Economy
11:00 pm
Sun June 15, 2014

525@Vine is Newest Addition to Innovation Quarter

Janie McDaniel is giving a lecture to a small group of students in white lab coats. 

A Wake Forest physician assistant student's ear exam is broadcast on a video screen as fellow students watch on Friday, June 13, 2014. The demonstration took place on the official opening day at the new 525@Vine building in Wake Forest Innovation Quarter.
A Wake Forest physician assistant student's ear exam is broadcast on a video screen as fellow students watch on Friday, June 13, 2014. The demonstration took place on the official opening day at the new 525@Vine building in Wake Forest Innovation Quarter.
Credit WFDD photo by Paul Garber

McDaniel’s students are part of Wake Forest Baptist Medical Center’s Physician Assistant Studies program. Formerly, classes in the program were held in darkened rooms in a building on Chestnut Street in downtown Winston-Salem. But now they’ve got new digs in the newest building to open in the Wake Forest Innovation Quarter.

It’s called 525@Vine. McDaniel is director of admissions for the program and also a clinical course director. She explains the new classrooms are brighter and more open. But for McDaniel, the aesthetics are just a bonus. What this space provides is closer contact with research colleagues.

525@Vine officially opened Friday. It’s the result of a $75 million makeover that transformed an almost 90-year-old former tobacco plant into a state-of-the-art mixed use office and laboratory complex.

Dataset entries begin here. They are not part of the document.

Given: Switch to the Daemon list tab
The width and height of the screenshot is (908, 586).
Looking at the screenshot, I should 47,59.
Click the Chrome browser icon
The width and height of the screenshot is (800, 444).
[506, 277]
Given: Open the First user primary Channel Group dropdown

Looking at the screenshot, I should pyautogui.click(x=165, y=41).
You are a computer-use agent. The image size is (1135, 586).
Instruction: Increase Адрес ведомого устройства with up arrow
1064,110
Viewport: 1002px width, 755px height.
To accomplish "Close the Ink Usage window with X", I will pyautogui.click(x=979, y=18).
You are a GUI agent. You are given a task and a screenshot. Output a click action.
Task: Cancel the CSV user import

One of the largest tenants is another Wake Forest Baptist department, the Division of Public Health Sciences, which has about 250 people. The division focuses on prevention of chronic illnesses such as heart disease, dementia and cancer. Dr. Gregory Burke is the director. He says he’s glad to see the historic building receive new life.

Not all of the space in 525@Vine is for medical purposes. Forsyth Technical Community College will have four programs in the building, including a corporate training center and a small-business center. And there’s also a branch of the YMCA that offers cardio machines, weights and fitness classes. Carrie Collins is vice president of marketing and communications for the YMCA. She says the new space provides an open, urban setting for anyone who wants to work out in the downtown core.

R.J. Reynolds Tobacco Co. built the structure in 1926 as a tobacco blending and processing plant. Baltimore-based Wexford Science & Technology is the current owner and developer. The renovation of the 234,000 square-foot building took two years.